Some data on the historical relationship between age and turnout can be obtained from a data tables in various government report.
These figures are the tradional measure of turnout (votes/number of people registered)-
Interestingly more younger people voted in the 60s than today. The big decline in turnout after Blair did not affect older voters as much. It is not just young voters in the 18-24 age range that are disillusioned, under forties are much less likely to vote that over sixties.
The ONS (office of national statistics), provides a full breakdown of the number of people in each year class for each constituency as a raw data file.

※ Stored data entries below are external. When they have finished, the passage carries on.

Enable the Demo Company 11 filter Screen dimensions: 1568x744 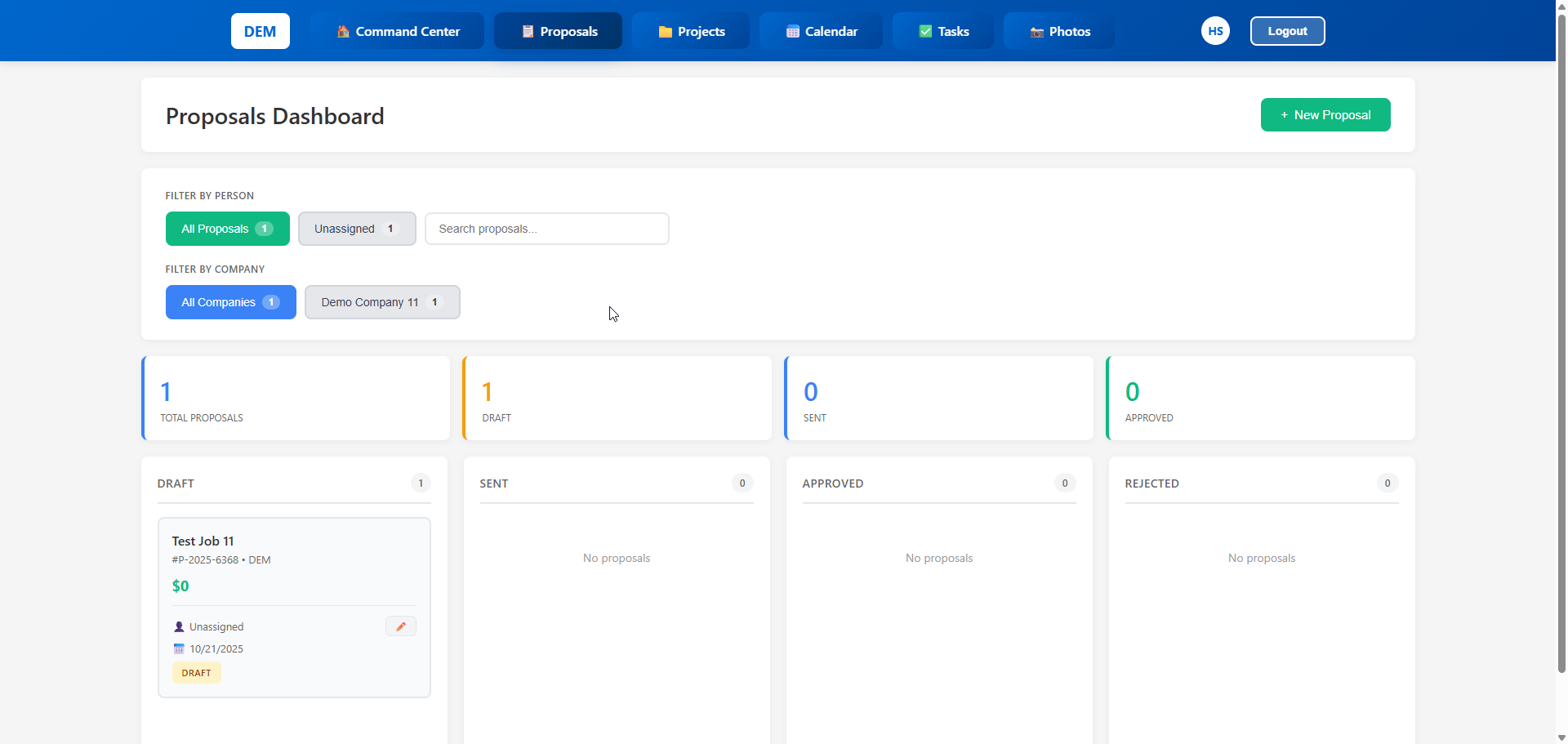[x=382, y=302]
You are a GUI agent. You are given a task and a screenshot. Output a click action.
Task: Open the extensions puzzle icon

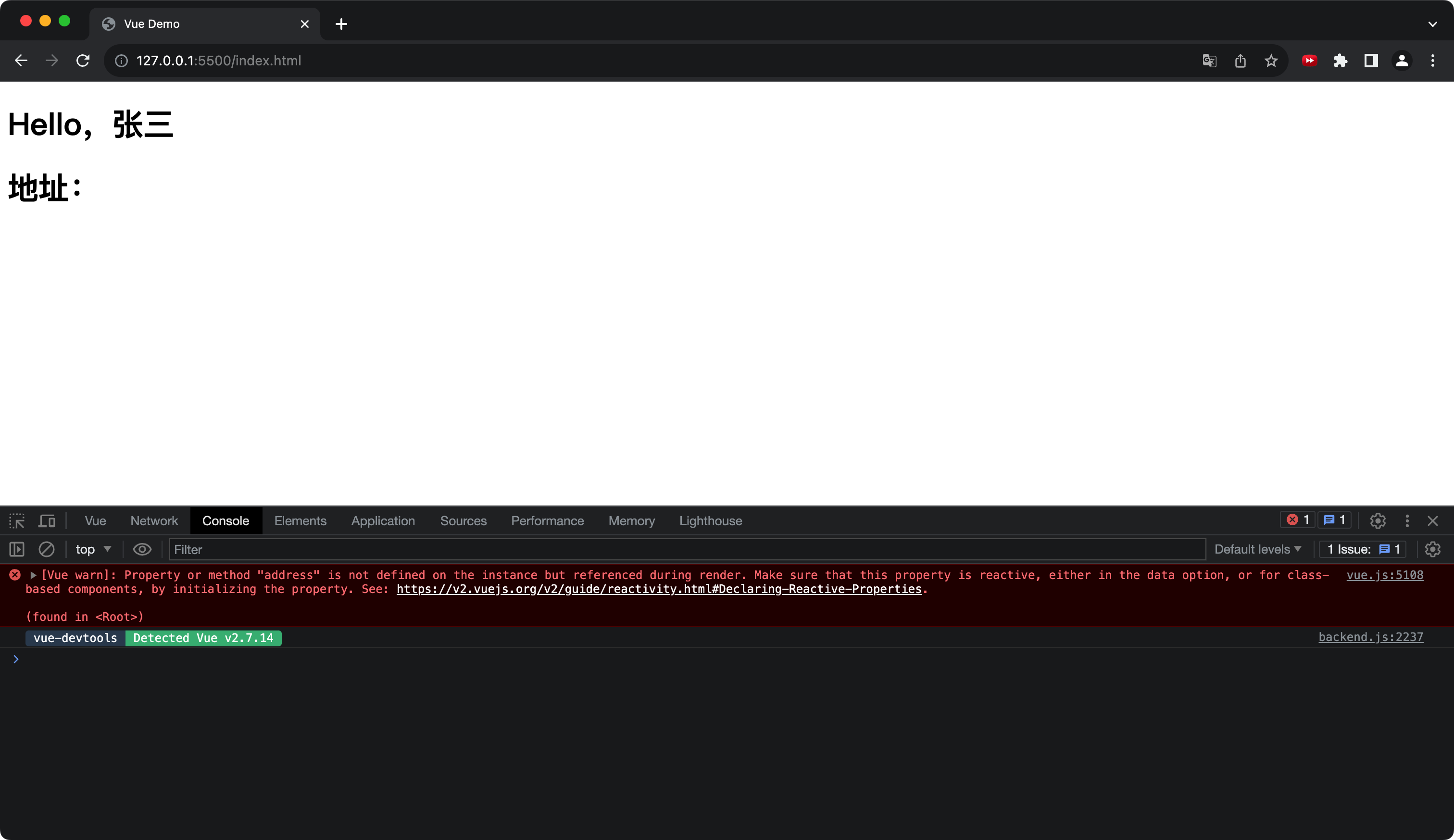tap(1341, 61)
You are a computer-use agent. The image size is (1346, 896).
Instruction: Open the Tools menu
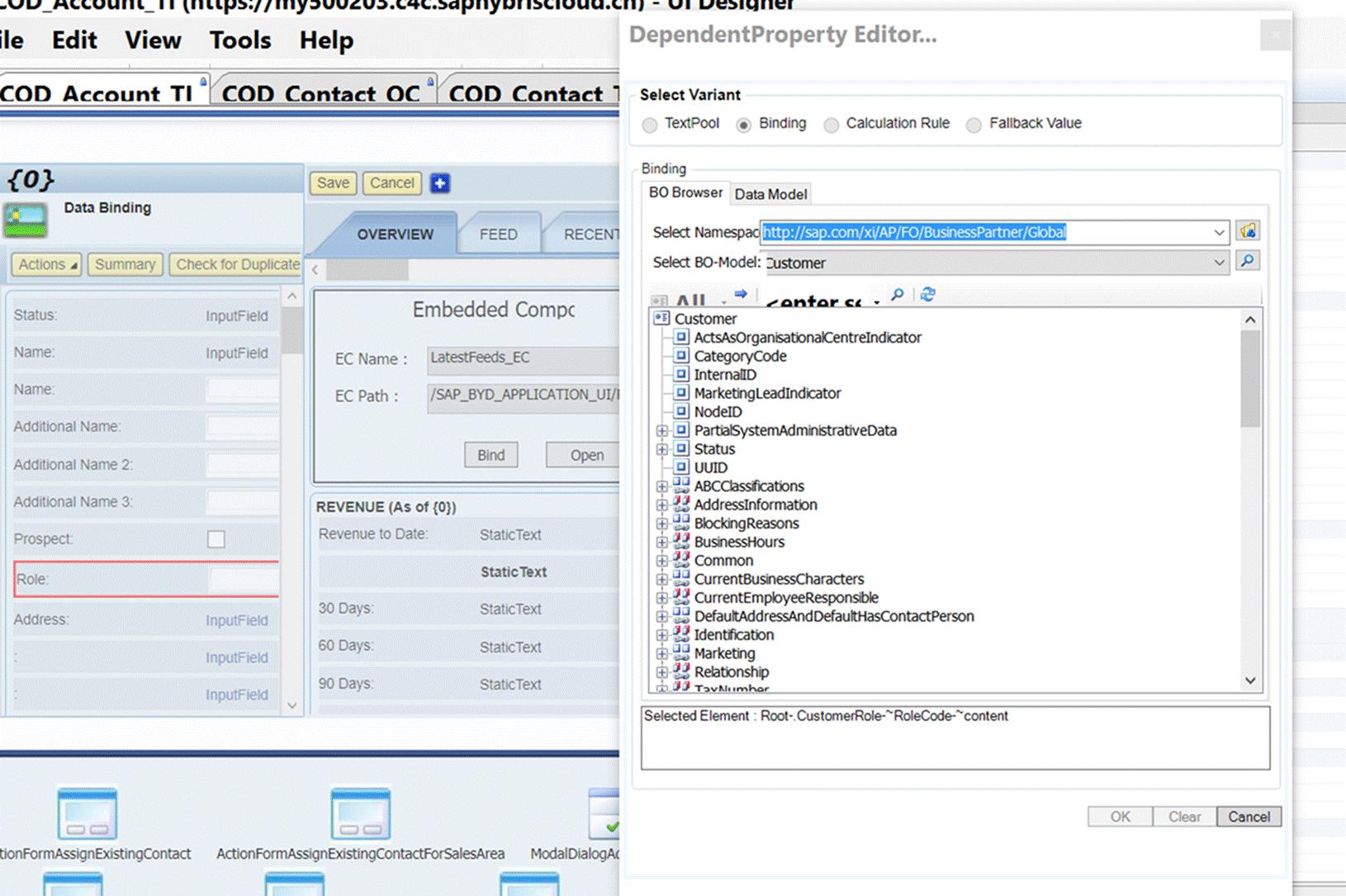[239, 40]

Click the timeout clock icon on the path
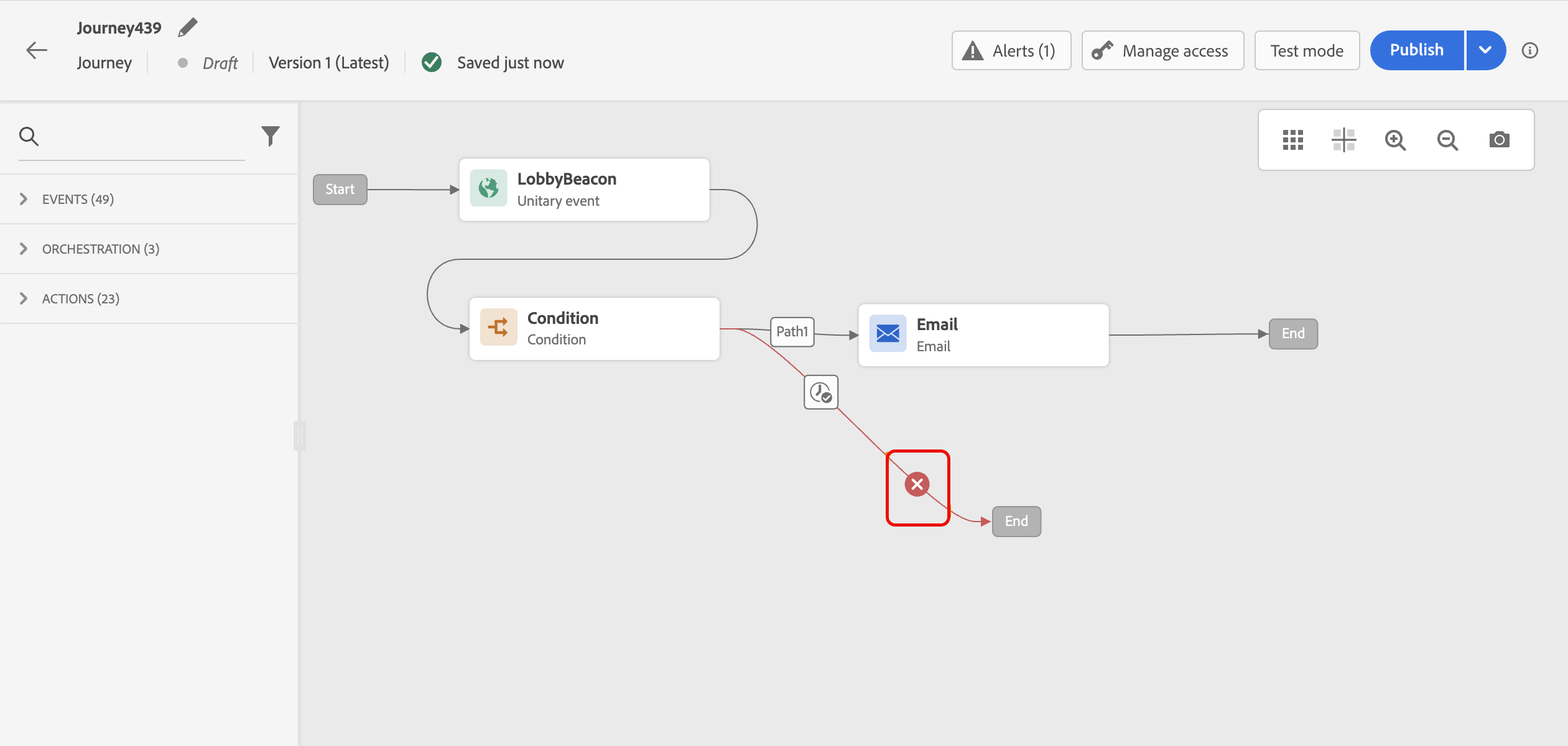coord(821,392)
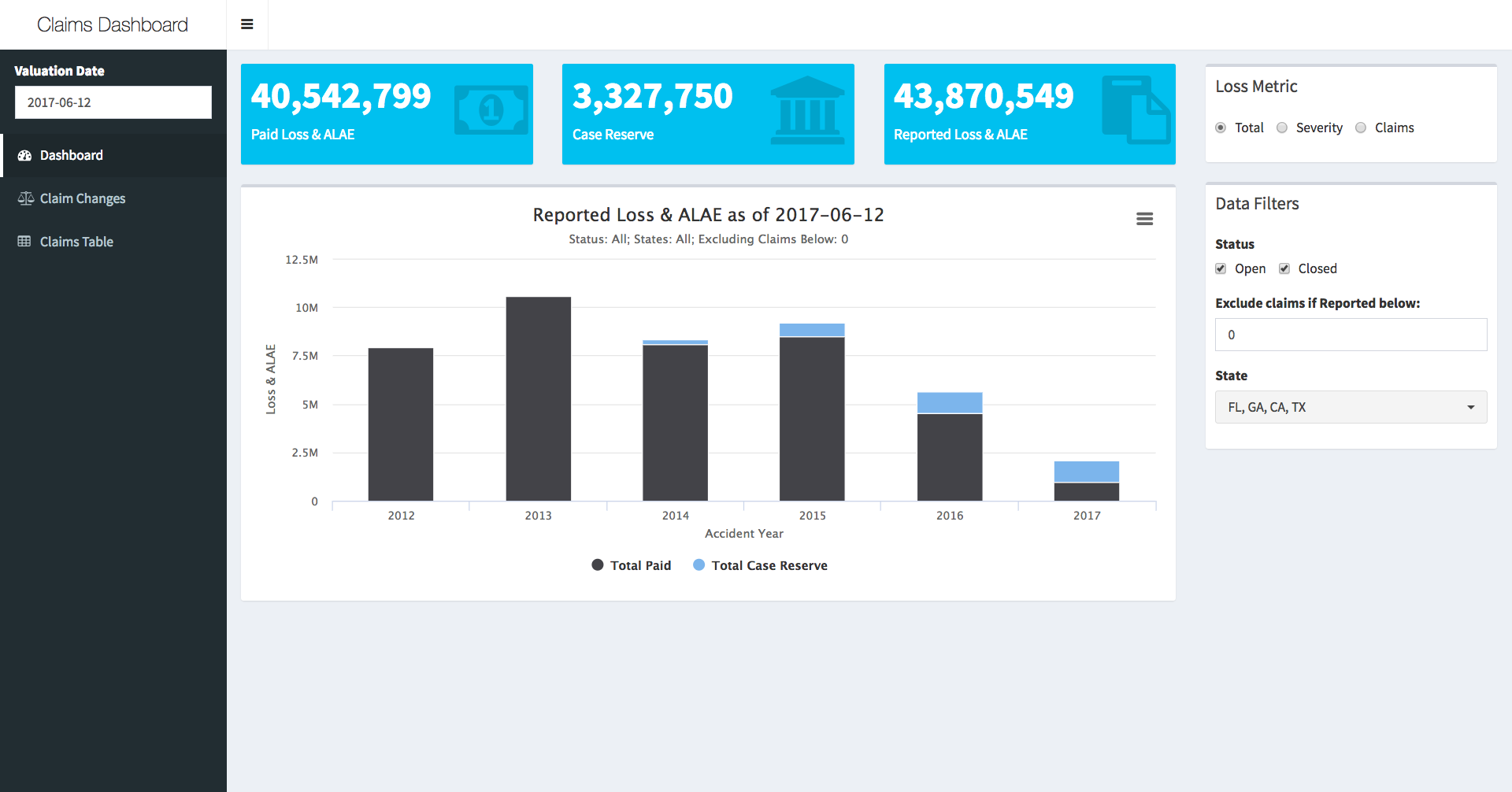The width and height of the screenshot is (1512, 792).
Task: Uncheck the Open status checkbox
Action: click(1221, 268)
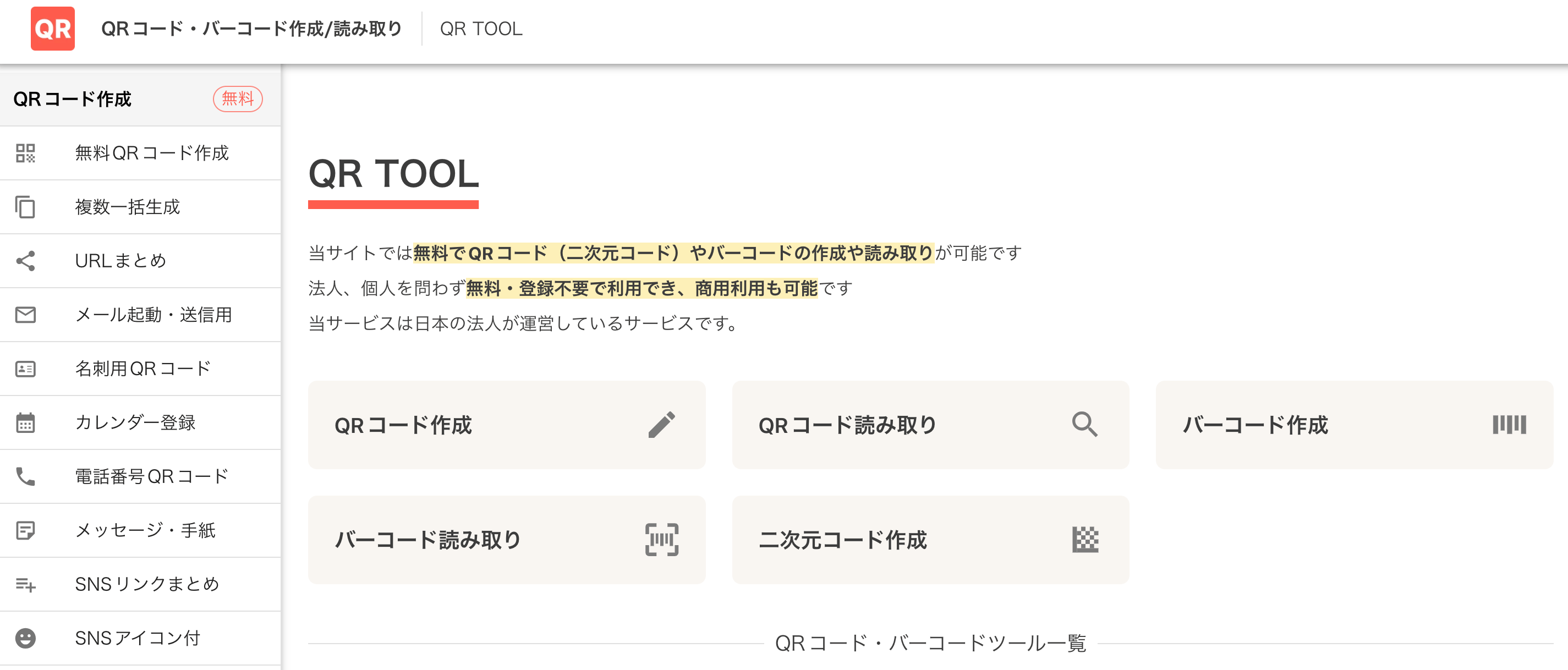
Task: Select the 無料QRコード作成 grid icon
Action: tap(26, 153)
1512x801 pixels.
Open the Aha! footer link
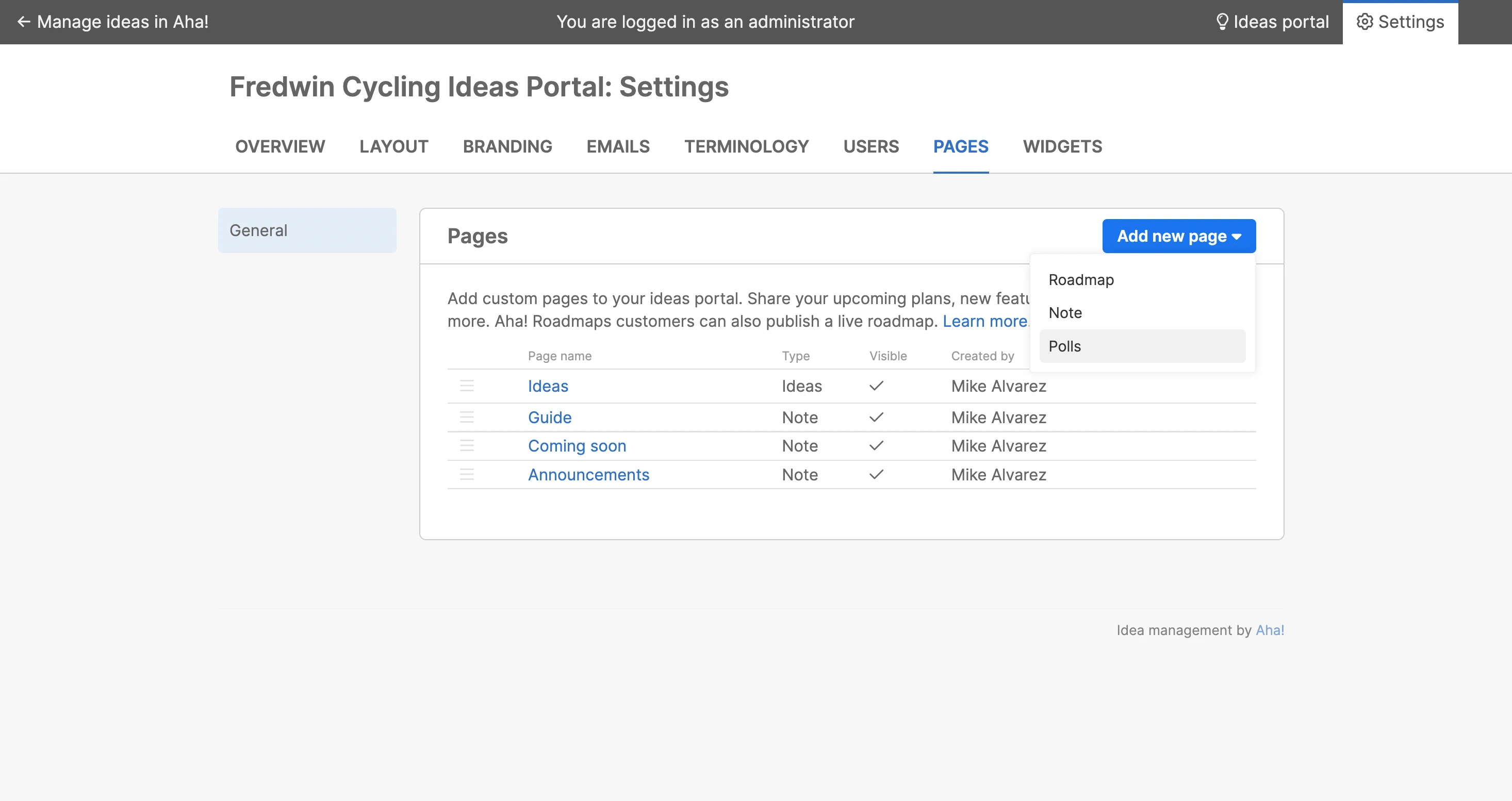[x=1270, y=630]
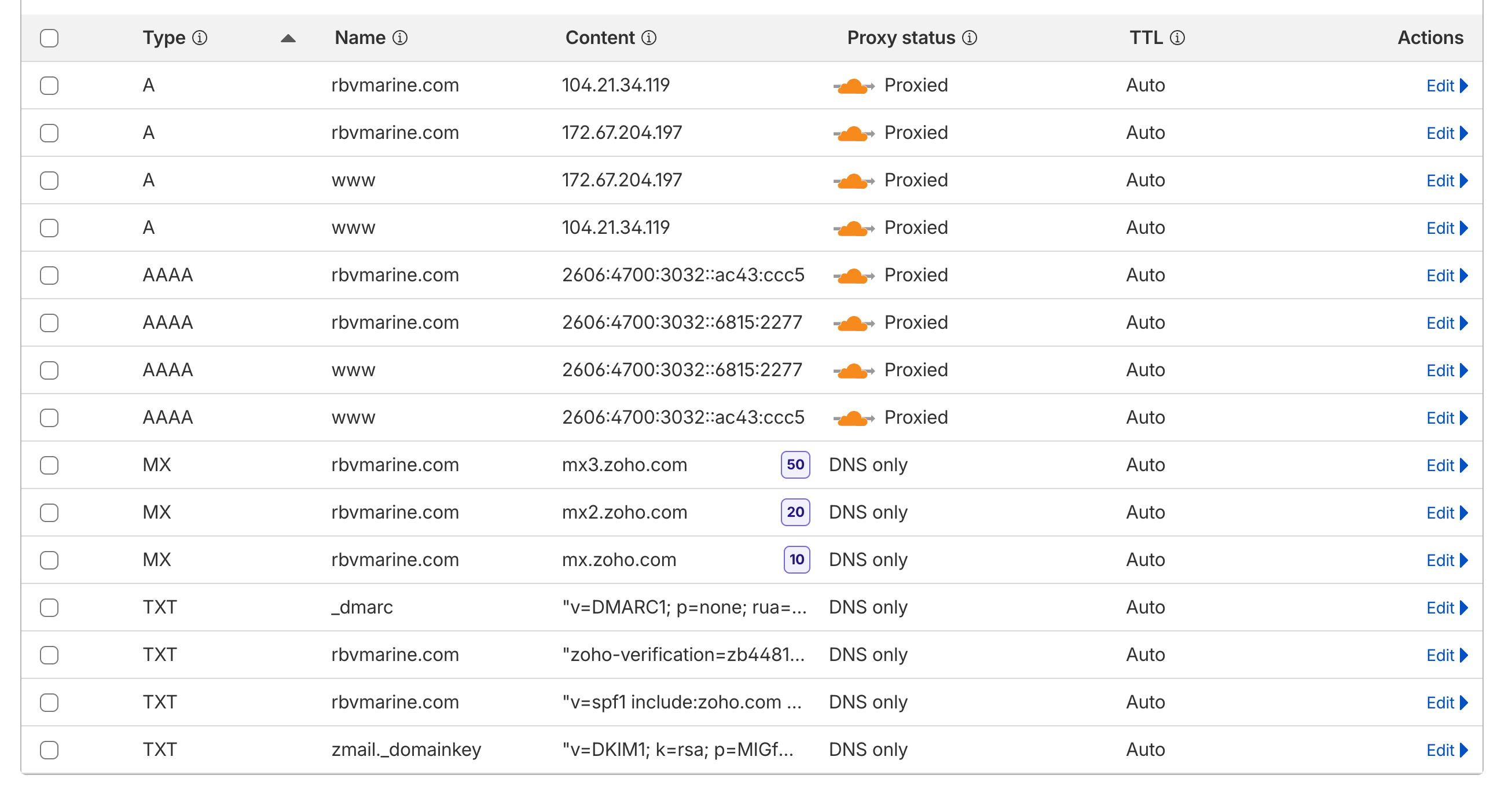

Russell Brand is just turning 40, so in order to produce an age index for each constituency I grouped the data into under 40s (Russell Brand generation) and over 40s. I then calculated the percent of “older” people in each constituency in order to look at whether there was any consistent trend in turnout as a function of the age of the voting population. I used data for England and Wales without Scotland and Northern Ireland.
The results are very clear.
## [1] "id" "name" "Con" "Green"
## [5] "Lab" "LibDem" "Plaid" "SNP"
## [9] "UKIP" "Win" "Second" "total_votes"
## [13] "Con_p" "Green_p" "Lab_p" "LibDem_p"
## [17] "Plaid_p" "SNP_p" "UKIP_p" "under18"
## [21] "under40" "over40" "total_voters" "p_older"
## [25] "houses_1996" "houses_2013" "majority"
Note that this is not just the turnout of registered voters, which is most often reported. It is the percentage of the population that were old enough to vote that did in fact cast a vote. This is staggeringly low in some constituencies. They are all those with a high proportion of younger voters in the “Russell Brand” generation.
Conservatives do very well in constituencies with a large proportion of older voters. Labour tend to win in constituencies with more younger voters.
The conservatives only won in eight constituencies with a majority of voters under 40. Labour only won four constituencies with over 70% of the population over 40.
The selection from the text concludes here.